I don't know why it's so hard for me to write documentation. This feature was pretty simple to write about after I tried a few different approaches. It had seemed complicated for months to me.
That seems like a powerful way of running code directly from external memory!
You write
"For 16_pins_to_stack mode (%110), on the cycle after SETXFR is executed, the following
2-clock pattern begins and then repeats indefinitely:"
But how I know Stack is filled?
Your code needs to turn XFR on and then turn it off. The idea is that you coordinate your code with XFR, so that it does something to facilitate some mutual goal. For example, in an SDRAM application, you would output a command sequence to the SDRAM, then turn on XFR at a certain cycle to do its thing, while you issue time-coordinated SDRAM commands and RDQUAD/WRQUAD instructions.
I guess as long as every 4th instruction read was a JMP #$-3, it would keep executing from the QUADs. Interesting idea.
I'm sort of thinking you might want to interleave code and data, something like this:
code
code
jump $-2
data
or
data
code
code
jump $-2
You could also do:
data
code
code
code
jump $-3
then every 4 long is the data and the jump happens while the data is loaded.
I also wonder how this might play into the pipeline and multi-tasking. several of the instructions don't have effects for several clock cycles.
It would be interesting to work out how to adapt this for driving 18 & 24 bit digital LCDs, or other digital displays.
Potentially all the P2 would need would be the ability to read back a 'dot clock' pin to control the PTRx++ increments at the dotclock rate. The dot clock itself could be generated using a counter. Alternatively PTRx could be advanced manually (low-med resolution displays), or on an integer division of the system clock for faster displays.
It doesn't really matter that the QUAD<>PIN executes every single clock. Just control the pointer increments to effect the correct overall data rate
You would just encode the sync pulses and DE signal inside the data stream, since there aren't very big porches driving LCDs anyway, so it wouldn't waste much ram.
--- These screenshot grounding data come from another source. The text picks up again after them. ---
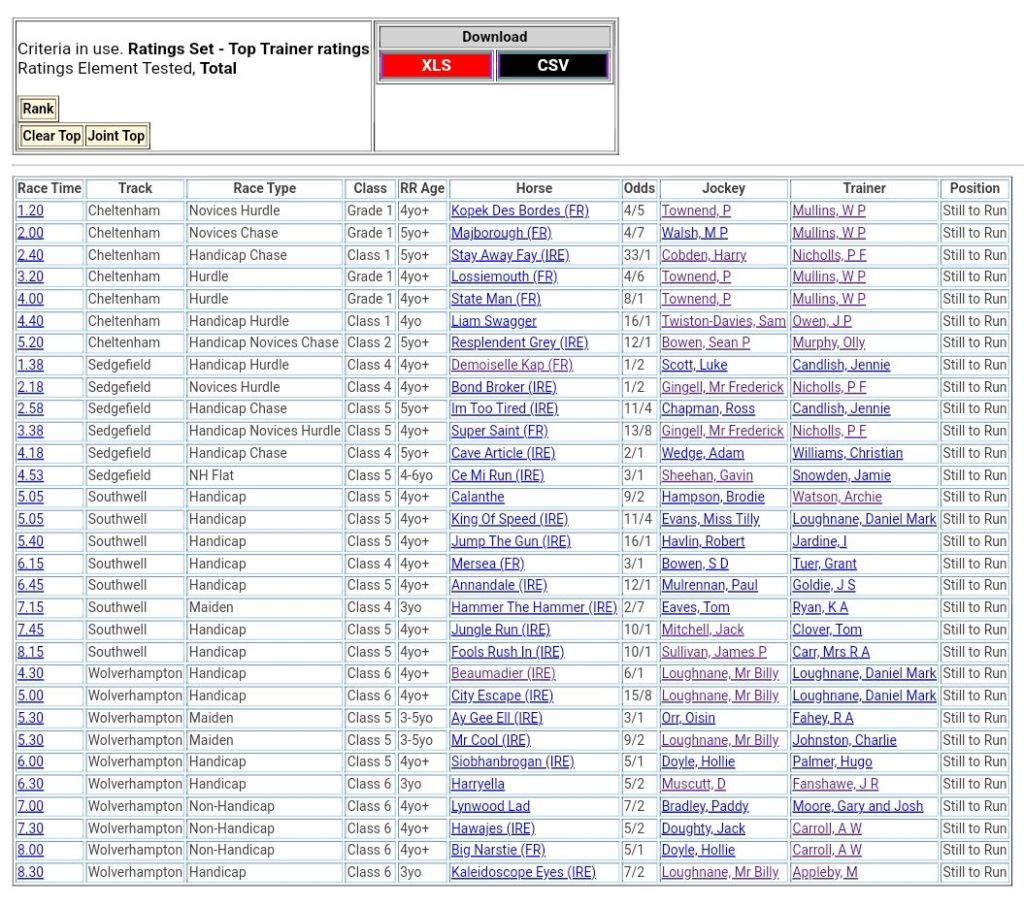The width and height of the screenshot is (1024, 906).
Task: Select trainer link Fanshawe, J R
Action: (x=835, y=785)
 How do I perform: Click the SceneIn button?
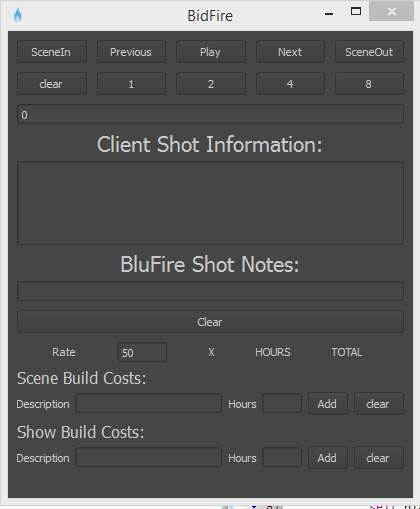[52, 52]
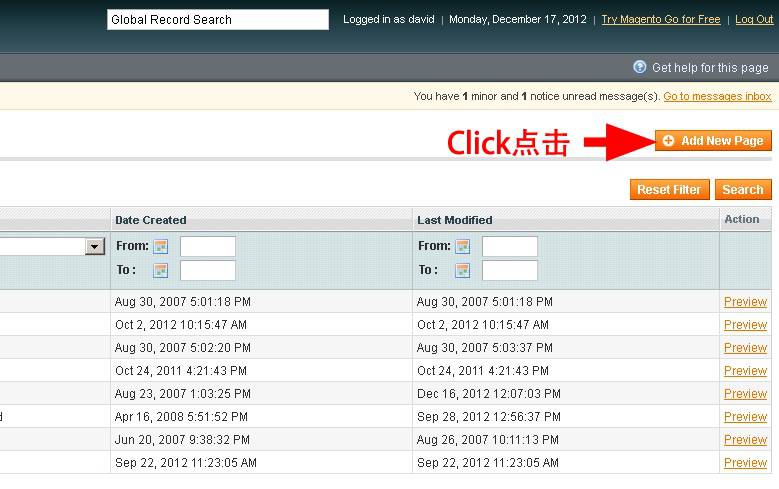Open Last Modified From calendar icon
779x489 pixels.
point(462,247)
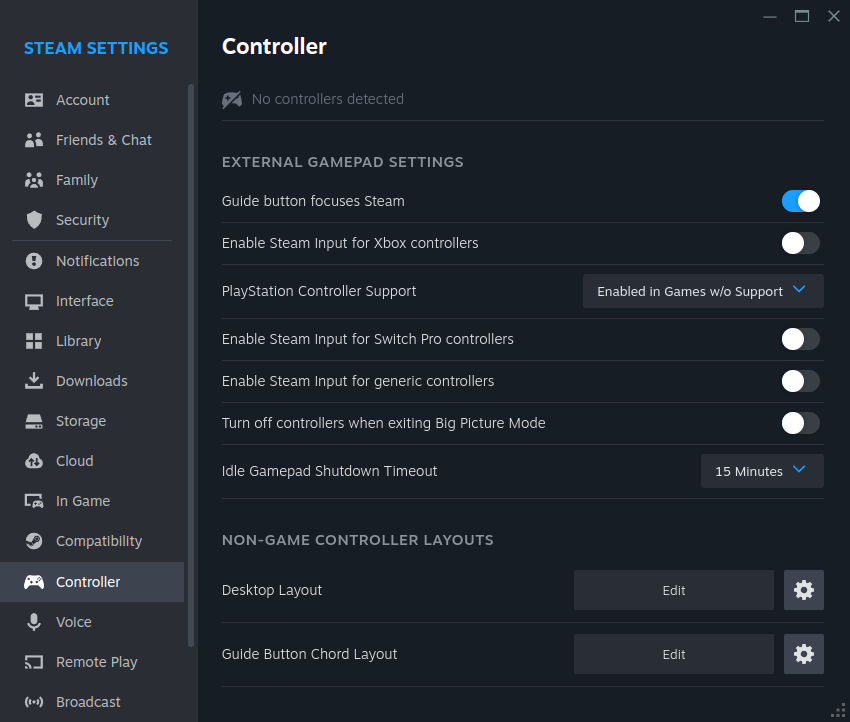Open Guide Button Chord Layout gear settings
The image size is (850, 722).
tap(804, 654)
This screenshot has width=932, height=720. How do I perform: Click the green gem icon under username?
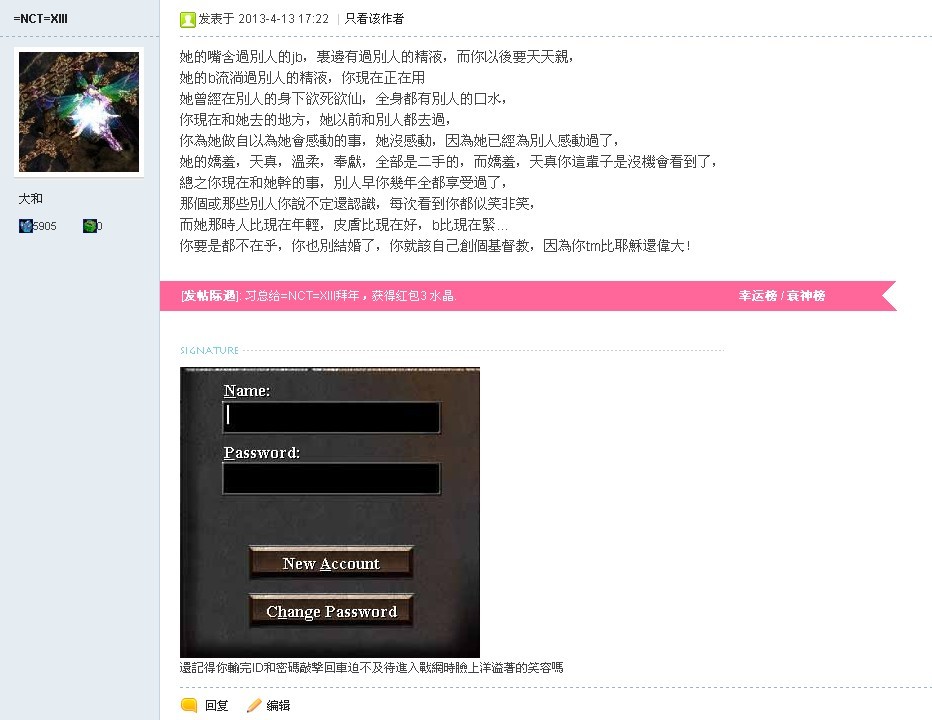coord(89,226)
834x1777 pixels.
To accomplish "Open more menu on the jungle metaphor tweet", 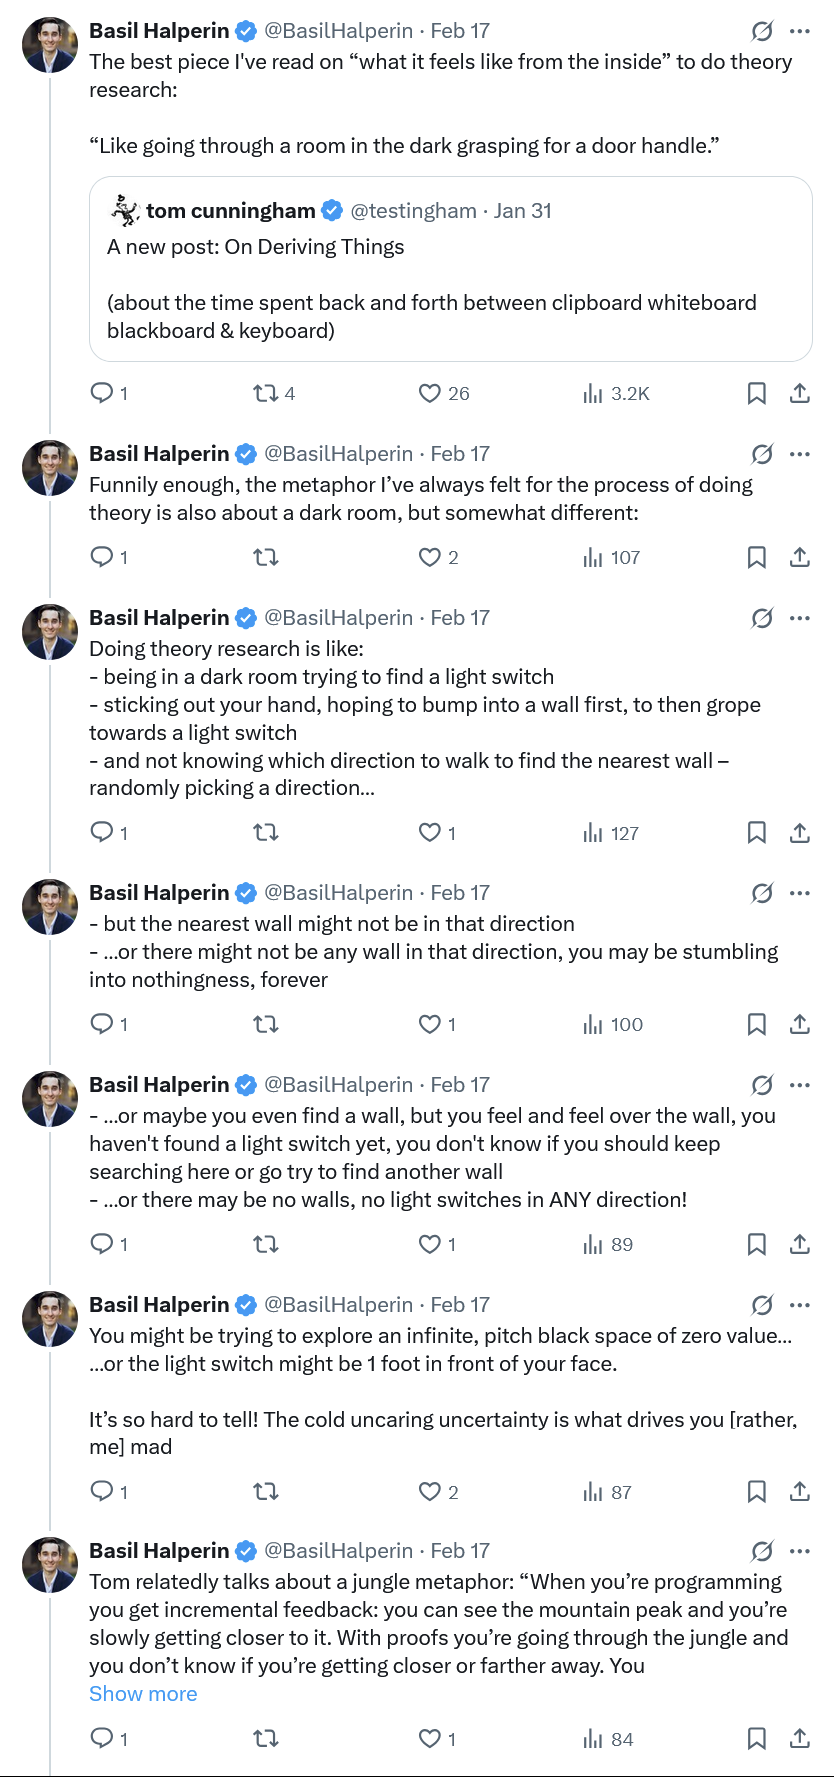I will point(800,1551).
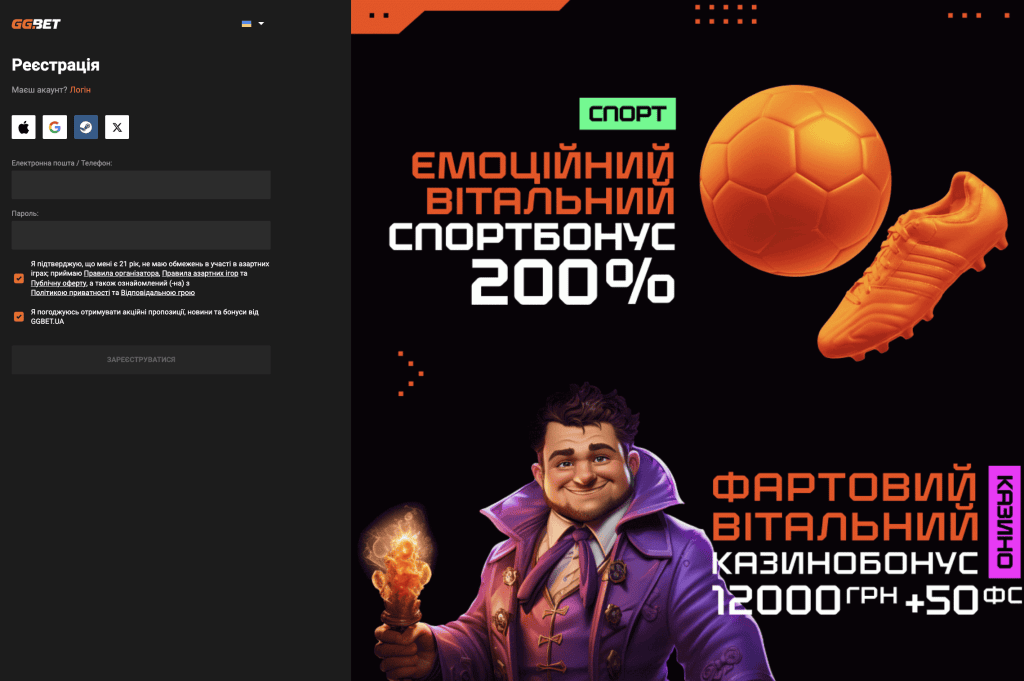Open the Правила організатора link
The height and width of the screenshot is (681, 1024).
pyautogui.click(x=121, y=273)
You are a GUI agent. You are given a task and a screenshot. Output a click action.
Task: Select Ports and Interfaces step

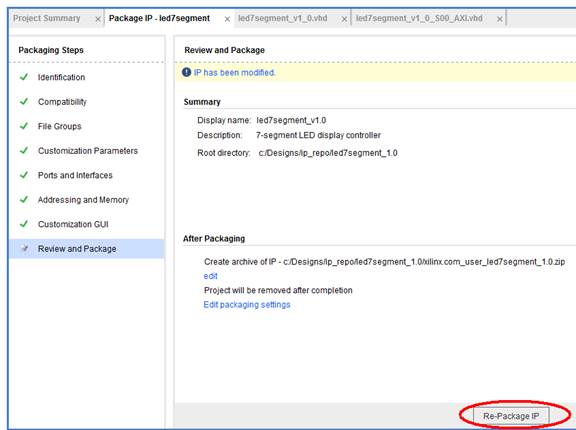[x=75, y=175]
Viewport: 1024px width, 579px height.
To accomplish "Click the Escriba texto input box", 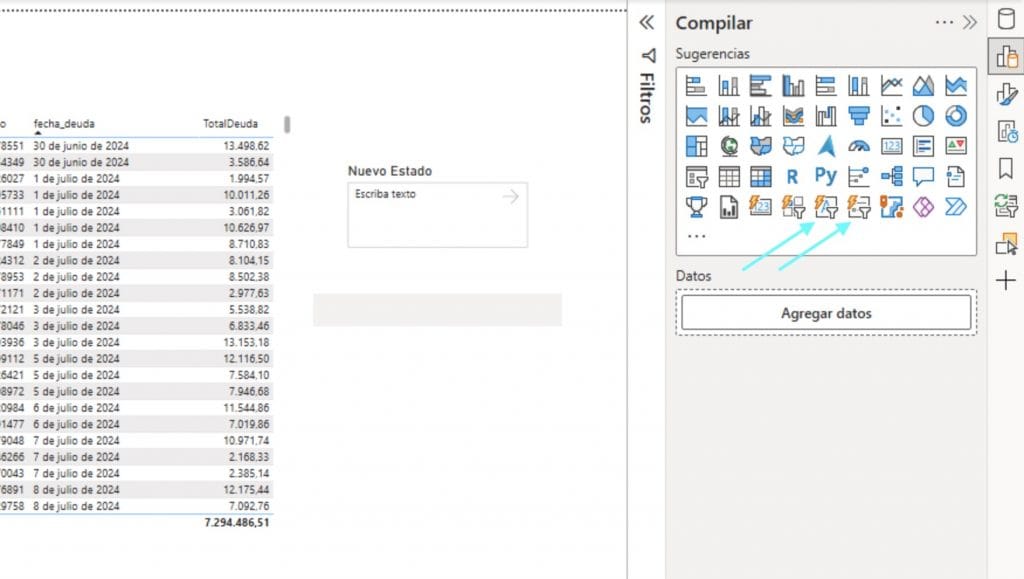I will tap(420, 210).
From a timing point of view, would you execute the "SETXFR #0" on the same clock cycle as the "final" XFR transfer, or one cycle later? Put another way, does the execution of "SETXFR #0" affect the XFR operation on the same clock cycle?
It would take effect on the next cycle, so you would execute it on the final cycle of your intended operation.
Sorry -- But I still are missing in this instructions one pointer
Bytes/Words/Longs transferred.
It's a function of time. If you set up for a word mode and let it run for 16 clocks, you would transfer 8 longs. For long modes, it's one long per clock. There are no byte modes.
Thanks.
I see I need wait for Yours demo programs to fully understand it.
http://www.micron.com/~/media/Documents/Products/Data%20Sheet/DRAM/256Mb_sdr.pdf
32MB SDRAMs from Winbond are only $2 in quantity, but their data sheet is difficult to read.
Great work as usual. XFR will be very nice to use. One question I had related to the documentation you updated...
I don't know how many ports your stack RAM has for all its connected client blocks so does this quote above also now mean that the stack RAM (aka CLUT) should not be read by the video generator engine at the same time it is being populated by the SDRAM operation that writes to the stack RAM (at different addresses)? Or does this quote just indicate that the PASM software running on the local COG should not try to access the stack RAM while the SDRAM streaming is currently happening?
The reason I ask is that it would be great to be able to simultaneously stream video out while reading more SDRAM graphics data into the stack RAM for achieving the high resolution graphics modes with a single COG. However if that is not possible I guess some alternating read scheme during hsync video line blanking or multiple COGs like we had on P1 would be required for higher bandwidth video applications using the SDRAM buffer. Or we could try to read SDRAM into the COG RAM QUADs while streaming video and then copy this data to the CLUT on the fly. Lots of extra copying overhead there unfortunately so I am hoping we can just write to CLUT using the SDRAM reads and then read this memory too with the video engine at the same time (at different addresses).
Thanks,
Roger.
Sorry. I should have elaborated a little. It just means that PASM code shouldn't read or write the stack RAM or modify SPA. The video generator reads data from a separate asynchronous port and it can stream data out at the same time as XFR is streaming it in.
I was really hoping that would be the case. That is excellent news.
Roger.